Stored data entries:
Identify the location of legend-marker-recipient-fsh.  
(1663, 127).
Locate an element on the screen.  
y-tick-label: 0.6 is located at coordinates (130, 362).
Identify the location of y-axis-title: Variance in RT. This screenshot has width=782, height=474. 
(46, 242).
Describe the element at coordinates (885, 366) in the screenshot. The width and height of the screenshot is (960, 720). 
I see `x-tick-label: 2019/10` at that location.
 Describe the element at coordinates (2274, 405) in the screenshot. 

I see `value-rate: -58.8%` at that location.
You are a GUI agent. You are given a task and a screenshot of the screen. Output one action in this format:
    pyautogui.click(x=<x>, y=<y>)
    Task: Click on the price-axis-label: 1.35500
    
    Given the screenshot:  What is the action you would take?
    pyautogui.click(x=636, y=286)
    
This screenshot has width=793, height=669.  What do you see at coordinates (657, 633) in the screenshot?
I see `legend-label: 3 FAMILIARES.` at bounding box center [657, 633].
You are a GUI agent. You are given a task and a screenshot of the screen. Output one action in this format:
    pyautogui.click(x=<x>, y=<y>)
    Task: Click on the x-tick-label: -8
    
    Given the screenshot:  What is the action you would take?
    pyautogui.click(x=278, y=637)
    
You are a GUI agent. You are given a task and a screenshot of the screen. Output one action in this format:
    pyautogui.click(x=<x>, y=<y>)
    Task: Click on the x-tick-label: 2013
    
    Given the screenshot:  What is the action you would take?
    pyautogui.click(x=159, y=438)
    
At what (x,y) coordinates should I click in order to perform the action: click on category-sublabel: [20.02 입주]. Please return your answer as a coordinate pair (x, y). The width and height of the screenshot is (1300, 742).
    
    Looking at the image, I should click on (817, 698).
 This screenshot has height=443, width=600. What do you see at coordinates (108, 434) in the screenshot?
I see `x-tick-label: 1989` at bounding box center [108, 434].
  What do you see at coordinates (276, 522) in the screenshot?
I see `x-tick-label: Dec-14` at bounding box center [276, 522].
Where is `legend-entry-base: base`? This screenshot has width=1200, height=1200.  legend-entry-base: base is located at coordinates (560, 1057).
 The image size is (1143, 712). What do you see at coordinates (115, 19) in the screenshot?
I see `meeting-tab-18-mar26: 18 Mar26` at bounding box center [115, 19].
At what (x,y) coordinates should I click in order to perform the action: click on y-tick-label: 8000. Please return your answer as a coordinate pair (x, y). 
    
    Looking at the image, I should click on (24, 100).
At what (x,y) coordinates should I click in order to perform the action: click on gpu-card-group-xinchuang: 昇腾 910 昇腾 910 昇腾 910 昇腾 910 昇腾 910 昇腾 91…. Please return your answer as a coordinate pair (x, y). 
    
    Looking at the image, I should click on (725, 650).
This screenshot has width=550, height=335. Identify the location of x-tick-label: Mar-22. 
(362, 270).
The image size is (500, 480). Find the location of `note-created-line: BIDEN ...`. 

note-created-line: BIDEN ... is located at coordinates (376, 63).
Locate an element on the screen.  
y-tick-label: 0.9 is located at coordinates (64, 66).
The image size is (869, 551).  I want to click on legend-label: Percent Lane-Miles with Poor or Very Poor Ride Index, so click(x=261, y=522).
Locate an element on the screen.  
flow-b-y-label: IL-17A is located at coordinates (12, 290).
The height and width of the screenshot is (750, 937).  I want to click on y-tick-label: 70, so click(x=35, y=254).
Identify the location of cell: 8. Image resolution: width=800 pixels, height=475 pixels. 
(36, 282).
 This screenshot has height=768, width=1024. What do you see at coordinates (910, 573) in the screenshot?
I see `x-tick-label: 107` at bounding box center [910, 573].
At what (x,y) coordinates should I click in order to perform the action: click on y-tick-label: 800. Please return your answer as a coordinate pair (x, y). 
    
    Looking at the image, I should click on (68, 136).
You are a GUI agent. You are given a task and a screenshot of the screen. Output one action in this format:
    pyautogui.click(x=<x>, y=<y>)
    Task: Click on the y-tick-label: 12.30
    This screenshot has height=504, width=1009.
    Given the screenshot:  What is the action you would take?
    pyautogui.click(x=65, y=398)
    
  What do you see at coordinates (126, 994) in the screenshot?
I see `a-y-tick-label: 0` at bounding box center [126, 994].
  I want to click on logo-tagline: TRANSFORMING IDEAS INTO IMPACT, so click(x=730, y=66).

#### [Assigned task]
Rewrite every line of the data above as a numbered list, dropping any blank lines.

#### [Solution for this task]
1. Identify the location of legend-marker-recipient-fsh.  
2. (1663, 127).
3. Locate an element on the screen.  
4. y-tick-label: 0.6 is located at coordinates (130, 362).
5. Identify the location of y-axis-title: Variance in RT. This screenshot has width=782, height=474. 
6. (46, 242).
7. Describe the element at coordinates (885, 366) in the screenshot. The width and height of the screenshot is (960, 720). 
8. I see `x-tick-label: 2019/10` at that location.
9.  Describe the element at coordinates (2274, 405) in the screenshot. 
10. I see `value-rate: -58.8%` at that location.
11. You are a GUI agent. You are given a task and a screenshot of the screen. Output one action in this format:
12.     pyautogui.click(x=<x>, y=<y>)
13.     Task: Click on the price-axis-label: 1.35500
14.     Given the screenshot:  What is the action you would take?
15.     pyautogui.click(x=636, y=286)
16. This screenshot has width=793, height=669.  What do you see at coordinates (657, 633) in the screenshot?
17. I see `legend-label: 3 FAMILIARES.` at bounding box center [657, 633].
18. You are a GUI agent. You are given a task and a screenshot of the screen. Output one action in this format:
19.     pyautogui.click(x=<x>, y=<y>)
20.     Task: Click on the x-tick-label: -8
21.     Given the screenshot:  What is the action you would take?
22.     pyautogui.click(x=278, y=637)
23. You are a GUI agent. You are given a task and a screenshot of the screen. Output one action in this format:
24.     pyautogui.click(x=<x>, y=<y>)
25.     Task: Click on the x-tick-label: 2013
26.     Given the screenshot:  What is the action you would take?
27.     pyautogui.click(x=159, y=438)
28. At what (x,y) coordinates should I click in order to perform the action: click on category-sublabel: [20.02 입주]. Please return your answer as a coordinate pair (x, y). The width and height of the screenshot is (1300, 742).
29.     Looking at the image, I should click on (817, 698).
30.  This screenshot has height=443, width=600. What do you see at coordinates (108, 434) in the screenshot?
31. I see `x-tick-label: 1989` at bounding box center [108, 434].
32.   What do you see at coordinates (276, 522) in the screenshot?
33. I see `x-tick-label: Dec-14` at bounding box center [276, 522].
34. Where is `legend-entry-base: base`? This screenshot has width=1200, height=1200.  legend-entry-base: base is located at coordinates (560, 1057).
35.  The image size is (1143, 712). What do you see at coordinates (115, 19) in the screenshot?
36. I see `meeting-tab-18-mar26: 18 Mar26` at bounding box center [115, 19].
37. At what (x,y) coordinates should I click in order to perform the action: click on y-tick-label: 8000. Please return your answer as a coordinate pair (x, y). 
38.     Looking at the image, I should click on (24, 100).
39. At what (x,y) coordinates should I click in order to perform the action: click on gpu-card-group-xinchuang: 昇腾 910 昇腾 910 昇腾 910 昇腾 910 昇腾 910 昇腾 91…. Please return your answer as a coordinate pair (x, y). 
40.     Looking at the image, I should click on (725, 650).
41. This screenshot has width=550, height=335. Identify the location of x-tick-label: Mar-22. 
42. (362, 270).
43. The image size is (500, 480). Find the location of `note-created-line: BIDEN ...`. 
44. note-created-line: BIDEN ... is located at coordinates (376, 63).
45. Locate an element on the screen.  
46. y-tick-label: 0.9 is located at coordinates (64, 66).
47. The image size is (869, 551).  I want to click on legend-label: Percent Lane-Miles with Poor or Very Poor Ride Index, so click(x=261, y=522).
48. Locate an element on the screen.  
49. flow-b-y-label: IL-17A is located at coordinates (12, 290).
50. The height and width of the screenshot is (750, 937).  I want to click on y-tick-label: 70, so click(x=35, y=254).
51. Identify the location of cell: 8. Image resolution: width=800 pixels, height=475 pixels. 
52. (36, 282).
53.  This screenshot has height=768, width=1024. What do you see at coordinates (910, 573) in the screenshot?
54. I see `x-tick-label: 107` at bounding box center [910, 573].
55. At what (x,y) coordinates should I click in order to perform the action: click on y-tick-label: 800. Please return your answer as a coordinate pair (x, y). 
56.     Looking at the image, I should click on (68, 136).
57. You are a GUI agent. You are given a task and a screenshot of the screen. Output one action in this format:
58.     pyautogui.click(x=<x>, y=<y>)
59.     Task: Click on the y-tick-label: 12.30
60.     This screenshot has height=504, width=1009.
61.     Given the screenshot:  What is the action you would take?
62.     pyautogui.click(x=65, y=398)
63.   What do you see at coordinates (126, 994) in the screenshot?
64. I see `a-y-tick-label: 0` at bounding box center [126, 994].
65.   I want to click on logo-tagline: TRANSFORMING IDEAS INTO IMPACT, so click(x=730, y=66).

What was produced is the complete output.